The next month was a blur of sourcing drums, cleaning cymbals, making furniture (Sam), labelling, inventory, creating QR codes, taking photos and listing our Glastonbury pieces online (me). The workshop is always full, but by mid-June it was hard to fit through the door. Even Bo, who spends so much of her life on the workshop floor that you'd be forgiven for thinking we had a dog-skin rug, was temporarily banished.
We delivered everything to Worthy Farm at the beginning of the week, a few days before the festival opened. We had rather naively assumed that delivery would involve whizzing in with the van, parking wherever was convenient and waltzing in with our stock. Oh, and that everywhere would be sunny and dry. Nope and huge nope. In hindsight, I think I’d just been looking at too much Coachella on Instagram.

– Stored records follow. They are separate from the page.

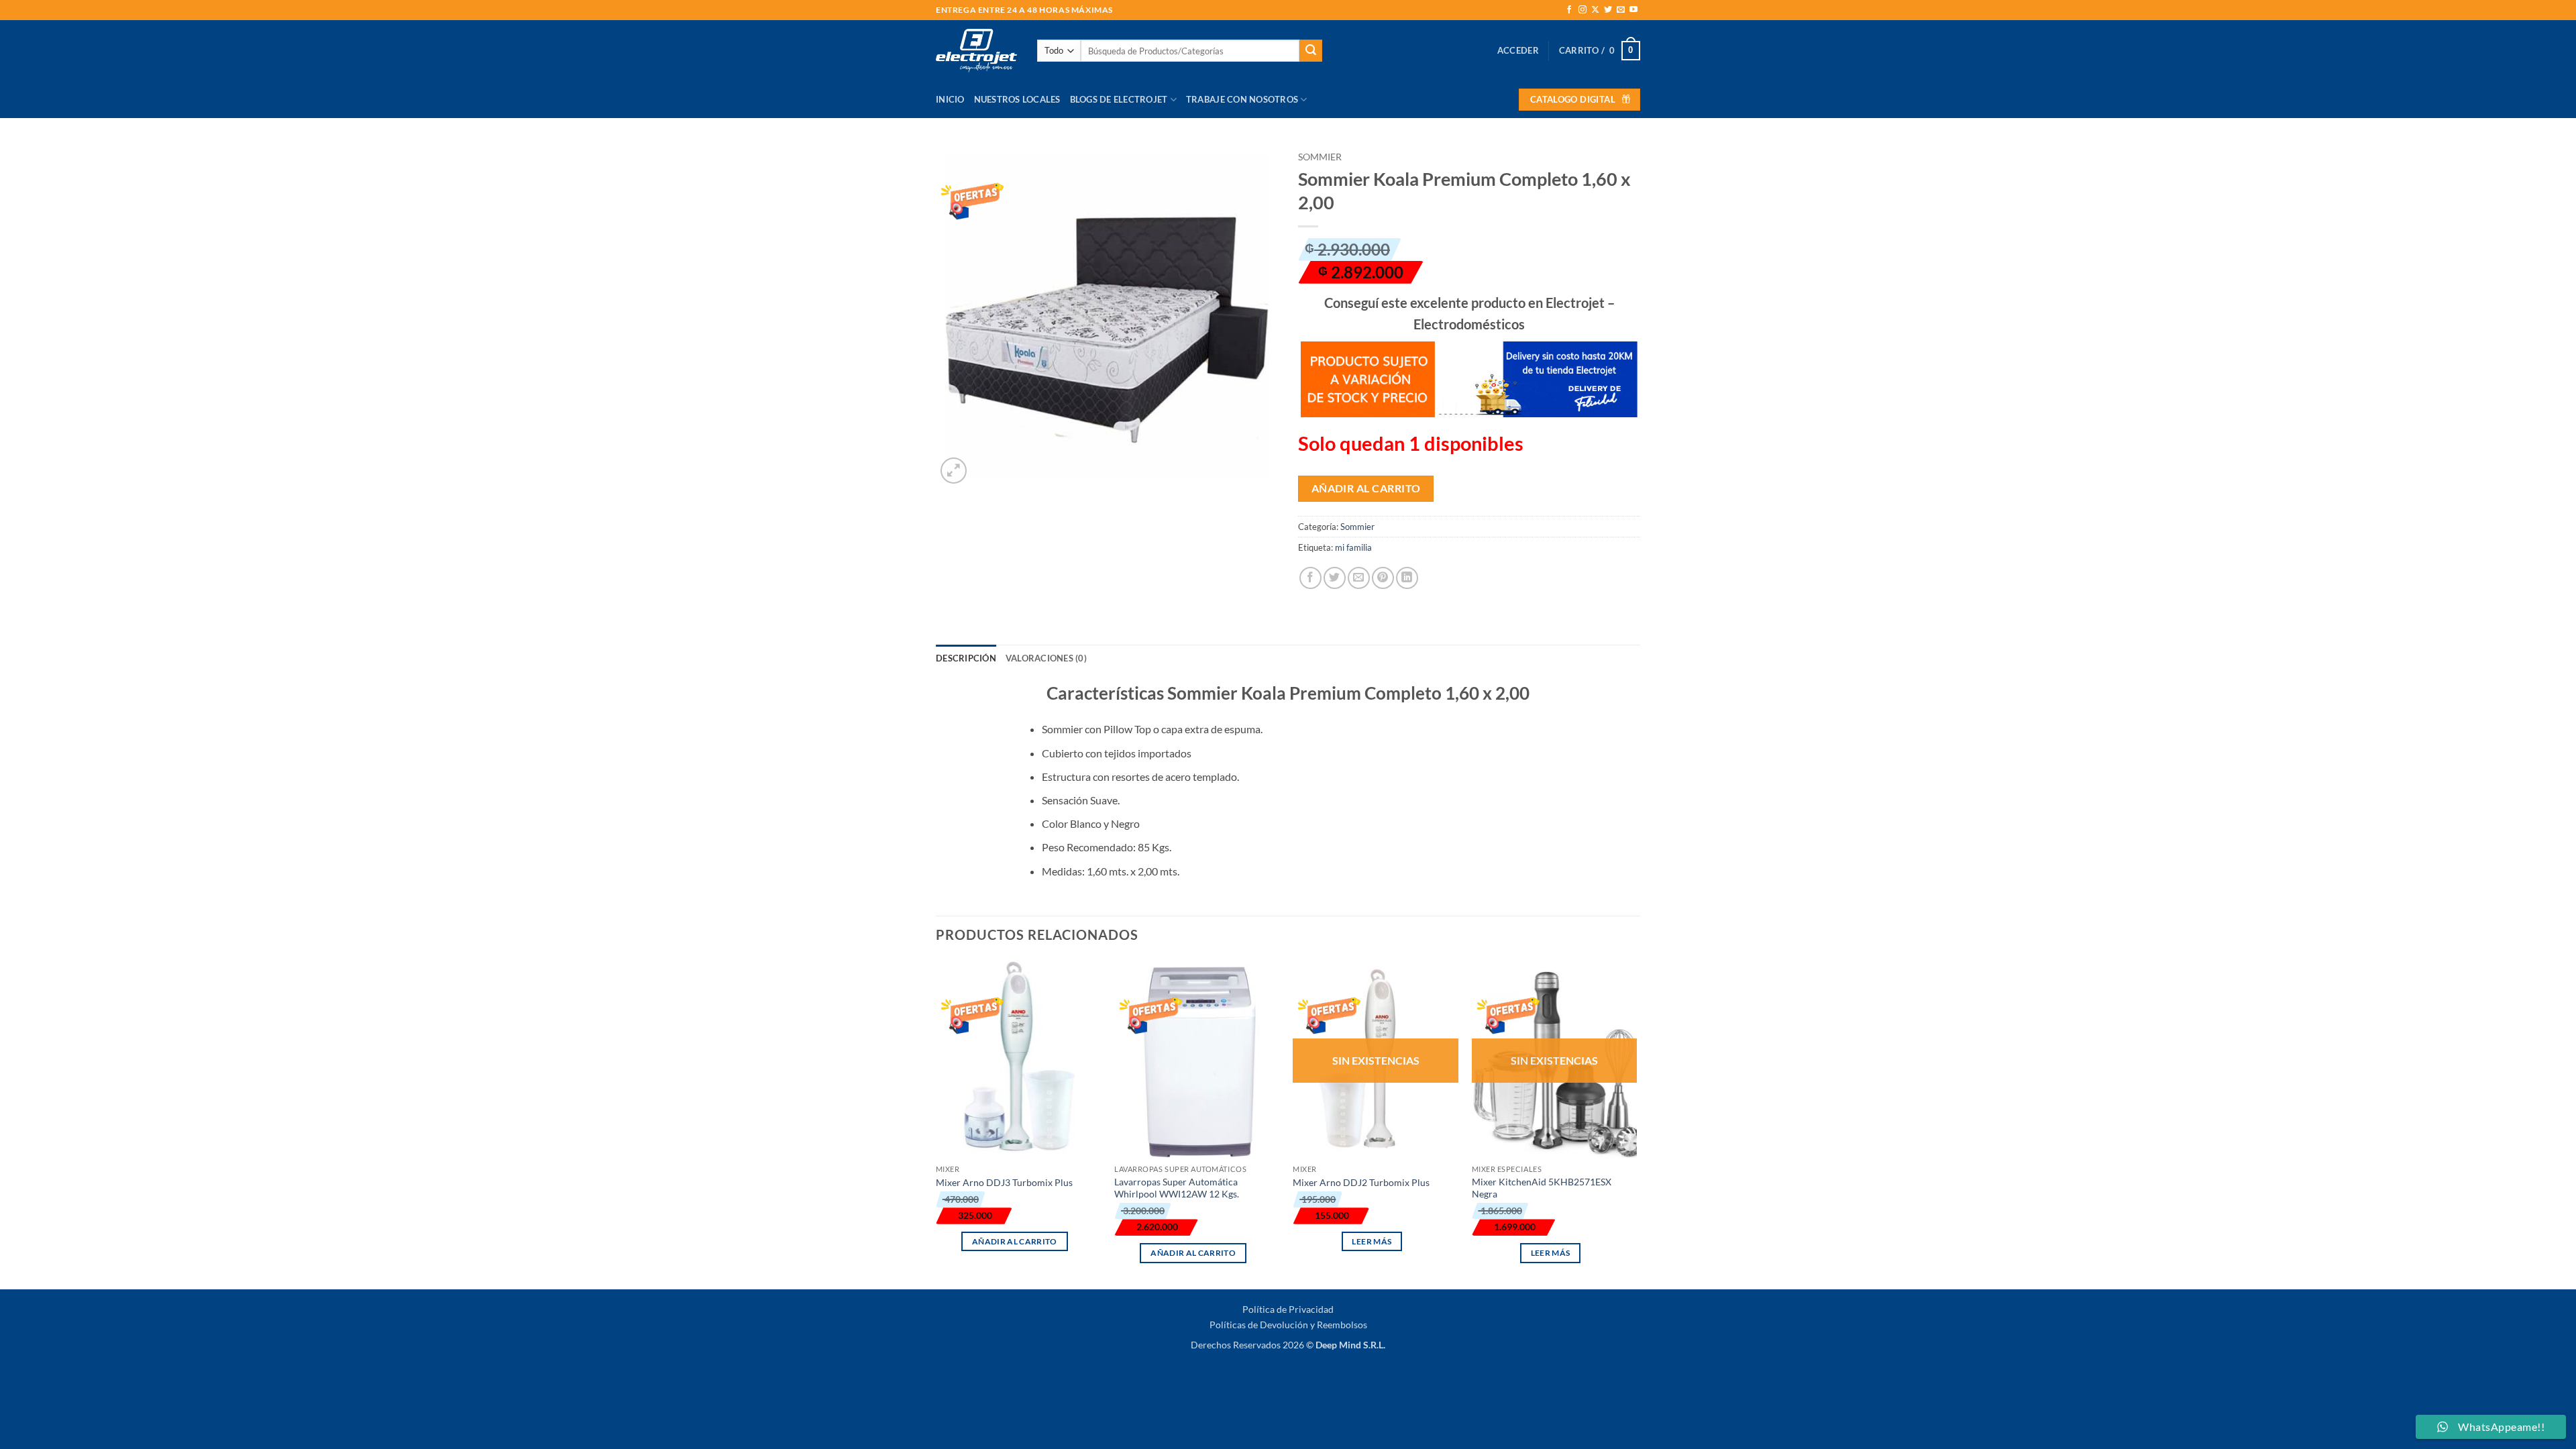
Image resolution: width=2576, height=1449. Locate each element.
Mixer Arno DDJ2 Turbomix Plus (1361, 1182)
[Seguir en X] (1595, 10)
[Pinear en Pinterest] (1383, 578)
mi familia (1353, 547)
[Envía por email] (1359, 578)
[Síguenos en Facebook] (1569, 10)
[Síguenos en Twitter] (1608, 10)
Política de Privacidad (1288, 1309)
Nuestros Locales (1017, 99)
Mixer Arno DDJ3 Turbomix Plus (1004, 1182)
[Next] (1636, 1123)
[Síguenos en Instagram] (1582, 10)
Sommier (1320, 157)
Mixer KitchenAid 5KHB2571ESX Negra (1541, 1188)
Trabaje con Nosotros (1242, 99)
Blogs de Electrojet (1119, 99)
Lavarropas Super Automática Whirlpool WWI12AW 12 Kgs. (1176, 1188)
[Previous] (936, 1123)
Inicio (950, 99)
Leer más (1371, 1241)
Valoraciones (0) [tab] (1046, 658)
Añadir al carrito (1366, 488)
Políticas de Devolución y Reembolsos (1288, 1324)
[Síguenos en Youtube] (1633, 10)
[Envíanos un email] (1621, 10)
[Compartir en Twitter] (1335, 578)
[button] (1518, 50)
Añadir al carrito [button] (1014, 1241)
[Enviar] (1310, 51)
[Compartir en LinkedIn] (1407, 578)
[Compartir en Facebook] (1310, 578)
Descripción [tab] (966, 658)
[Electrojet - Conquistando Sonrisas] (976, 50)
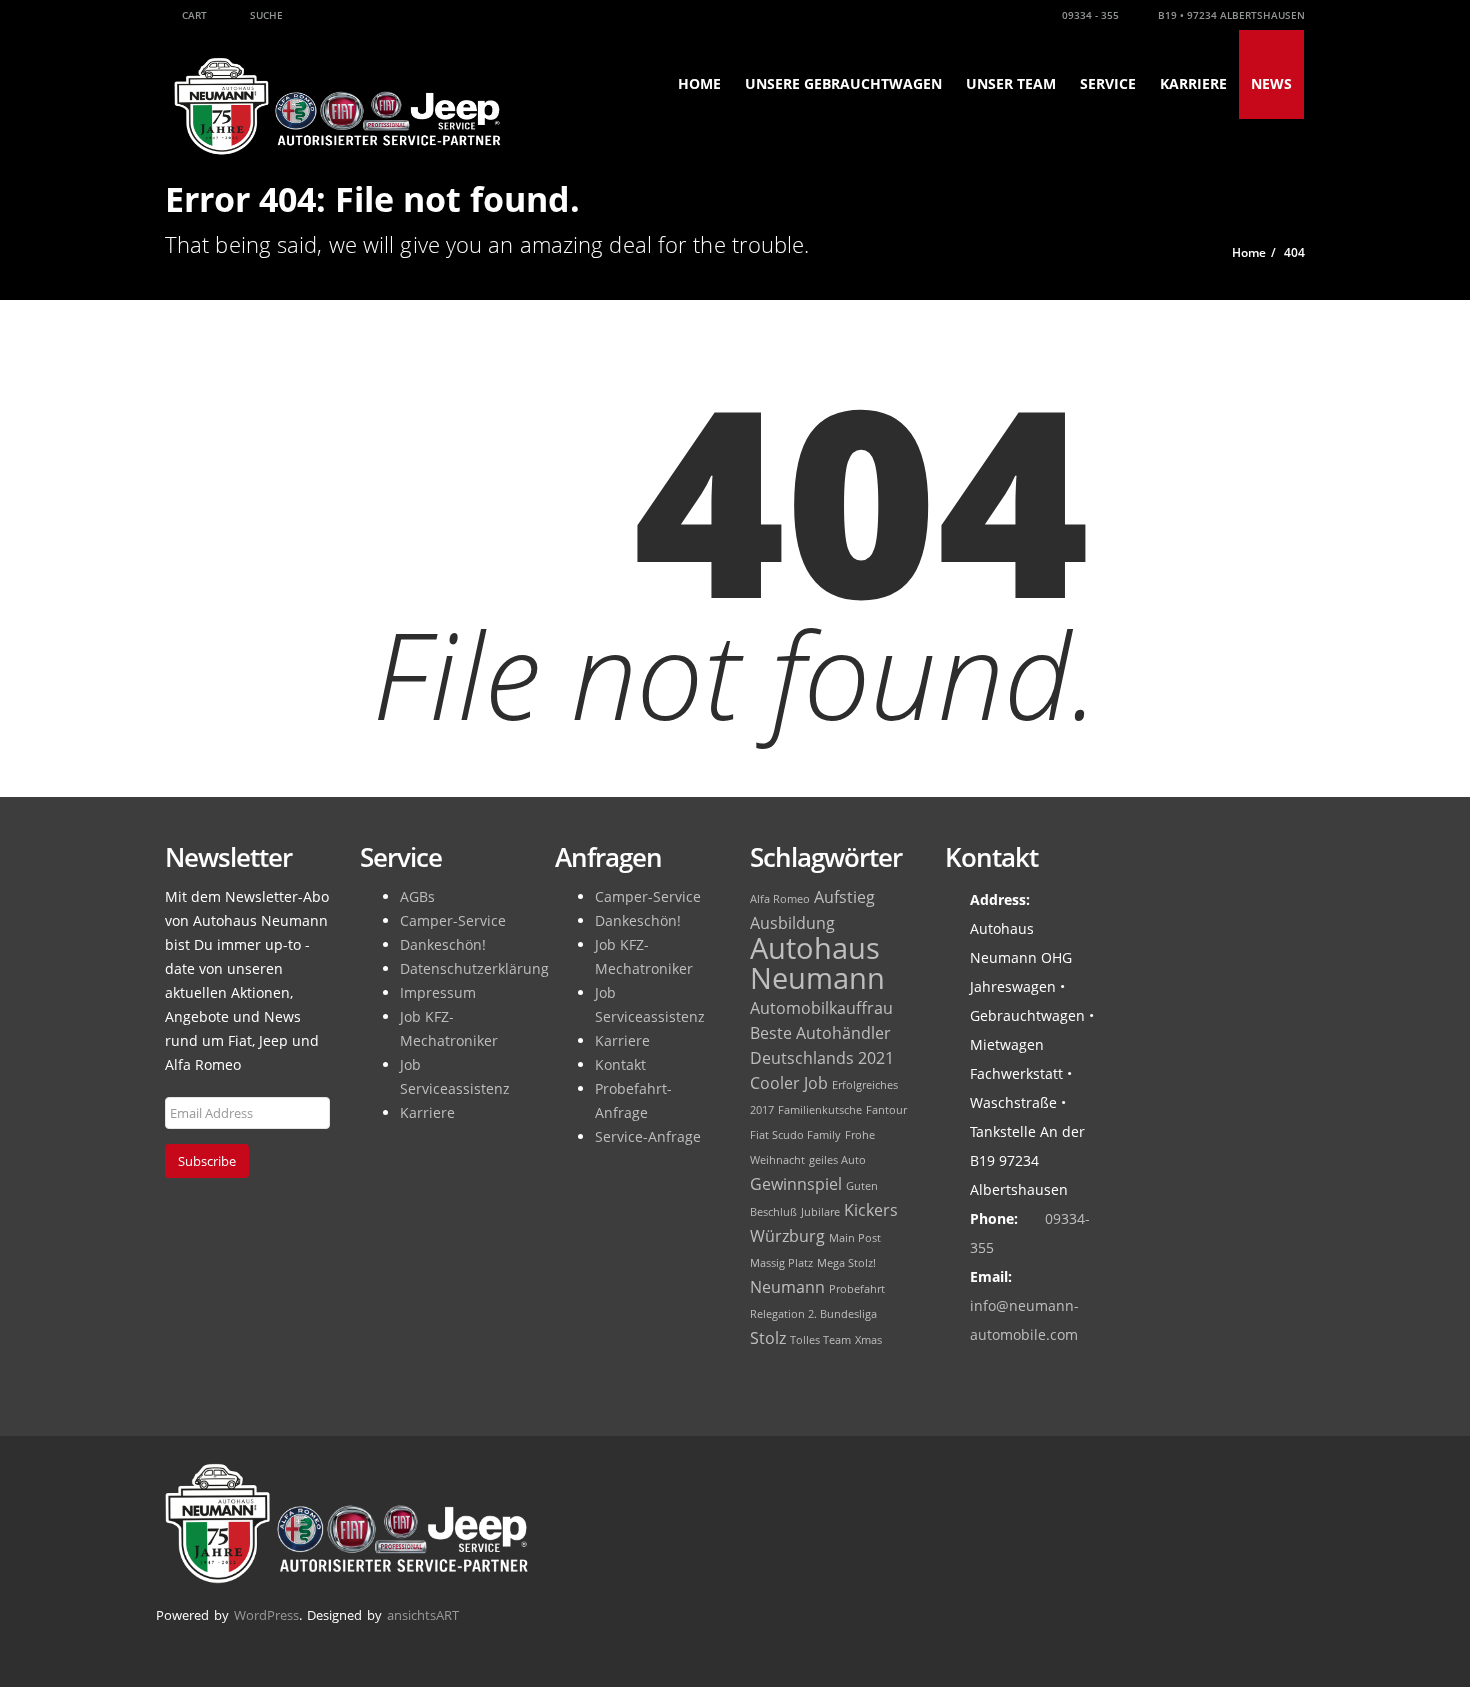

By the time we got as far as Silver Hayes, we had mud on every limb, had been through a safety briefing, were wearing wristbands, clutching two different types of ticket, with about five very important bits of paper stuck to the inside of our windscreen. We even had the van searched. Twice. In the rain. The whole thing seems terribly complicated and serious, but boy does the system work. It really is a well-oiled machine. We were advised before arriving to just follow the instructions from the stewards. If you’re ever there, please do the same! They really know their stuff.
Everything we lent to Glastonbury was available to buy. Most of it sold in the days after the festival finished, but there are still one or two pieces available. Plus, if you like the look of any of the sold items, Sam can re-make them for you. You can see all of our Glastonbury pieces - both sold and still available - here. Much to the horror of a couple of our hardcore Glasto going customers, we cleaned the mud off each piece(!), but we have left all the festival labels and tags attached.